### OBJECTIVE
Rewrite the material below, changing every "chevron" to "caret" and keeping everything else the same.

== DATA SUPPLIED ==

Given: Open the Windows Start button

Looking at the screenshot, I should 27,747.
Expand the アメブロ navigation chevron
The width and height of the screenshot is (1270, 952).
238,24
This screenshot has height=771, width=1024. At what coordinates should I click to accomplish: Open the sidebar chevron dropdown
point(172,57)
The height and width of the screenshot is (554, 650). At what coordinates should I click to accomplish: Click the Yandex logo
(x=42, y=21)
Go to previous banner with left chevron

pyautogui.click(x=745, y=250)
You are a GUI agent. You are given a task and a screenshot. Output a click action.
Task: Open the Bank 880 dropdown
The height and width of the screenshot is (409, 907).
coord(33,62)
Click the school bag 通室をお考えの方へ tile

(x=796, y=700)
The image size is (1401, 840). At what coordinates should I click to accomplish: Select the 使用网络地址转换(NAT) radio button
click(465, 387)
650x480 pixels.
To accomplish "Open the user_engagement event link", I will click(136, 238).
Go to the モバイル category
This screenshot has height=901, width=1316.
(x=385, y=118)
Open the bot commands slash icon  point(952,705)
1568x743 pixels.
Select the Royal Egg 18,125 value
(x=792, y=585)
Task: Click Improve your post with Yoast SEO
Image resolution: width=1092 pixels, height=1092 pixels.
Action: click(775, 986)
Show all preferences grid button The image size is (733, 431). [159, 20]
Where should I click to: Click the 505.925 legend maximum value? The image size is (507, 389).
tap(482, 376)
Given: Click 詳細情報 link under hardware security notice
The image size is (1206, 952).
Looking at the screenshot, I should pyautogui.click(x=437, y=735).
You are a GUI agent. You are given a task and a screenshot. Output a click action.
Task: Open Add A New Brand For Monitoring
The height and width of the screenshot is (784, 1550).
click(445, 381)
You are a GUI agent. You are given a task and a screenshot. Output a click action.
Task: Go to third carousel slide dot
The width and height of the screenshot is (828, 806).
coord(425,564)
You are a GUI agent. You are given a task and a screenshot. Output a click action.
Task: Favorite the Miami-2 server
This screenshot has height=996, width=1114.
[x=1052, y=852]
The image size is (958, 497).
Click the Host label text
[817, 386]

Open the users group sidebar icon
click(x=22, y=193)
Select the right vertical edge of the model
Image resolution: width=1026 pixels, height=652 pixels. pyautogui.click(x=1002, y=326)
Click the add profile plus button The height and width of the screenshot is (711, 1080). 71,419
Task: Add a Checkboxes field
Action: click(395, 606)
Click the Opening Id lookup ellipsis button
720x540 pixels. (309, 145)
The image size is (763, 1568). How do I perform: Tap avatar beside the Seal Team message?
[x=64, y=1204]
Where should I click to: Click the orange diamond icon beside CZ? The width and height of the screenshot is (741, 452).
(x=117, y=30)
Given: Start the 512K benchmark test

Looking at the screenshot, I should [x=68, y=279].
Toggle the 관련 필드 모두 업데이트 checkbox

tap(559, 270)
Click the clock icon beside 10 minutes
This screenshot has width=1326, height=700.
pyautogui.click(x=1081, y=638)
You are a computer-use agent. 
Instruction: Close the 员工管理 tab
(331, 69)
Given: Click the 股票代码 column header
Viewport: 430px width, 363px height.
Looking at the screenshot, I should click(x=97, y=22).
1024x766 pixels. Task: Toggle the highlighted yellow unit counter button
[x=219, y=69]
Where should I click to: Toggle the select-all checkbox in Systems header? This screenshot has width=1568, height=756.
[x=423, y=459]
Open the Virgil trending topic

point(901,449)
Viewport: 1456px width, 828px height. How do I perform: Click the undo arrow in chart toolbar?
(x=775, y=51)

===

### WRITTEN SOLUTION
Given: Open the Windows Start button

Looking at the screenshot, I should 27,747.
Expand the アメブロ navigation caret
The width and height of the screenshot is (1270, 952).
238,24
This screenshot has height=771, width=1024. At what coordinates should I click to accomplish: Open the sidebar caret dropdown
point(172,57)
The height and width of the screenshot is (554, 650). At what coordinates should I click to accomplish: Click the Yandex logo
(x=42, y=21)
Go to previous banner with left caret

pyautogui.click(x=745, y=250)
You are a GUI agent. You are given a task and a screenshot. Output a click action.
Task: Open the Bank 880 dropdown
The height and width of the screenshot is (409, 907).
coord(33,62)
Click the school bag 通室をお考えの方へ tile

(x=796, y=700)
The image size is (1401, 840). At what coordinates should I click to accomplish: Select the 使用网络地址转换(NAT) radio button
click(465, 387)
650x480 pixels.
To accomplish "Open the user_engagement event link", I will click(136, 238).
Go to the モバイル category
This screenshot has height=901, width=1316.
(x=385, y=118)
Open the bot commands slash icon  point(952,705)
1568x743 pixels.
Select the Royal Egg 18,125 value
(x=792, y=585)
Task: Click Improve your post with Yoast SEO
Image resolution: width=1092 pixels, height=1092 pixels.
Action: click(775, 986)
Show all preferences grid button The image size is (733, 431). [159, 20]
Where should I click to: Click the 505.925 legend maximum value? The image size is (507, 389).
tap(482, 376)
Given: Click 詳細情報 link under hardware security notice
The image size is (1206, 952).
Looking at the screenshot, I should pyautogui.click(x=437, y=735).
You are a GUI agent. You are given a task and a screenshot. Output a click action.
Task: Open Add A New Brand For Monitoring
The height and width of the screenshot is (784, 1550).
click(445, 381)
You are a GUI agent. You are given a task and a screenshot. Output a click action.
Task: Go to third carousel slide dot
The width and height of the screenshot is (828, 806).
coord(425,564)
You are a GUI agent. You are given a task and a screenshot. Output a click action.
Task: Favorite the Miami-2 server
This screenshot has height=996, width=1114.
[x=1052, y=852]
The image size is (958, 497).
Click the Host label text
[817, 386]

Open the users group sidebar icon
click(x=22, y=193)
Select the right vertical edge of the model
Image resolution: width=1026 pixels, height=652 pixels. pyautogui.click(x=1002, y=326)
Click the add profile plus button The height and width of the screenshot is (711, 1080). 71,419
Task: Add a Checkboxes field
Action: click(395, 606)
Click the Opening Id lookup ellipsis button
720x540 pixels. (309, 145)
The image size is (763, 1568). How do I perform: Tap avatar beside the Seal Team message?
[x=64, y=1204]
Where should I click to: Click the orange diamond icon beside CZ? The width and height of the screenshot is (741, 452).
(x=117, y=30)
Given: Start the 512K benchmark test

Looking at the screenshot, I should [x=68, y=279].
Toggle the 관련 필드 모두 업데이트 checkbox

tap(559, 270)
Click the clock icon beside 10 minutes
This screenshot has width=1326, height=700.
pyautogui.click(x=1081, y=638)
You are a computer-use agent. 
Instruction: Close the 员工管理 tab
(331, 69)
Given: Click the 股票代码 column header
Viewport: 430px width, 363px height.
Looking at the screenshot, I should click(x=97, y=22).
1024x766 pixels. Task: Toggle the highlighted yellow unit counter button
[x=219, y=69]
Where should I click to: Toggle the select-all checkbox in Systems header? This screenshot has width=1568, height=756.
[x=423, y=459]
Open the Virgil trending topic

point(901,449)
Viewport: 1456px width, 828px height. How do I perform: Click the undo arrow in chart toolbar?
(x=775, y=51)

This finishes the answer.